Some examples from Joe’s post, reformatted to emphasize the fiction aspect:

  • Thoughts drawn from one’s internal cache. That cache can itself represent a coherent world which is different from the real world.
  • Just repeating things one heard from someone else. These might represent broad social reality, or the more local social reality of one’s own small social circles.
  • Defending a fixed position, rather than updating. Once the position is fixed, one is talking about the world in which it is true, regardless of whether it matches reality.
  • Pattern-matching words without thinking about what they represent at all, or using concepts which “feel hollow”. The referent might live anywhere, if one isn’t even thinking about it.

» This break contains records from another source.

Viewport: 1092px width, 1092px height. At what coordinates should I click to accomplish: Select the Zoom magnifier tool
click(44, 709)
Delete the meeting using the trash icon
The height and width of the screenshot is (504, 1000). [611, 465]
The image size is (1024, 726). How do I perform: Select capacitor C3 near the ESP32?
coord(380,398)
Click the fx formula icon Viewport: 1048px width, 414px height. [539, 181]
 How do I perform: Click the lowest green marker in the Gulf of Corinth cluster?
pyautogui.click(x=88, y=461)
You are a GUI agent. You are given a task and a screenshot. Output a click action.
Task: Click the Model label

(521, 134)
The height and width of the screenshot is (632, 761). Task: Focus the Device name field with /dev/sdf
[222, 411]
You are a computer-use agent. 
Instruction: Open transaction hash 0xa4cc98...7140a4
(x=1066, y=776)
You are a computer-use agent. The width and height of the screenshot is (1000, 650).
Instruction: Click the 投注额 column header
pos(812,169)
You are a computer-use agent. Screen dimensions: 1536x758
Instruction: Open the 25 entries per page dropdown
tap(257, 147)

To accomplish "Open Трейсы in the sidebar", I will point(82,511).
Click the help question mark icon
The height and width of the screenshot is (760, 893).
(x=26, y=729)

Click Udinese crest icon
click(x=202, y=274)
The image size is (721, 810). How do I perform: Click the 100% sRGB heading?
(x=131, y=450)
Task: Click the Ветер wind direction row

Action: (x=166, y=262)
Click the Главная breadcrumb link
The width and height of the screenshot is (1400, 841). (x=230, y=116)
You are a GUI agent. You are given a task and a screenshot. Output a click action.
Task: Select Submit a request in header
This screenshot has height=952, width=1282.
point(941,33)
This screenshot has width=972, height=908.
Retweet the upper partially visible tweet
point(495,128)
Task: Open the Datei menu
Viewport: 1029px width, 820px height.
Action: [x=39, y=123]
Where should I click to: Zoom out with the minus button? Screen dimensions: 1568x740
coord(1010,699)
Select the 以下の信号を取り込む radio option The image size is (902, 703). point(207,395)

In contrast, here are some examples of “real thinking” which use the same fictional worlds as above, but nonetheless keep their referents in physical reality:

  • Thinking or arguing about how to build a real world flying broomstick or golden snitch.
  • Using a simple mathematical model which does approximately match many things in reality, and keeping those real-world instances in mind along the way.
  • Thinking or arguing about the memetic process which produced some social consensus, and checking whether that process will systematically cause the social consensus to match physical reality.
  • Thinking about how a system should work, and then checking each piece of the system to verify that it in fact works that way, and fixing any pieces which don’t work as they should (or changing one’s model of how the pieces should work).
  • Using one’s emotions as evidence of what one wants, or what’s happening around oneself, but checking it against other sources of evidence too rather than taking emotions as ground truth.

The main benefit of tracking which world the referents of one’s thoughts live in is to notice when we’re doing fictional thinking, and (when it makes sense, which is most of the time) replace it with more real thinking, like the examples above.

  1. ^

    Jargon: “referent” = thing which a symbol represents

  2. ^

    Note that the children’s mental representations of burglars can point to the real world even if there are not in fact any burglars in the real world; we typically call this “being wrong”. More generally, the referent of some symbol can "live in" the real world even if the thing it's talking about doesn't exist; then the symbols are wrong.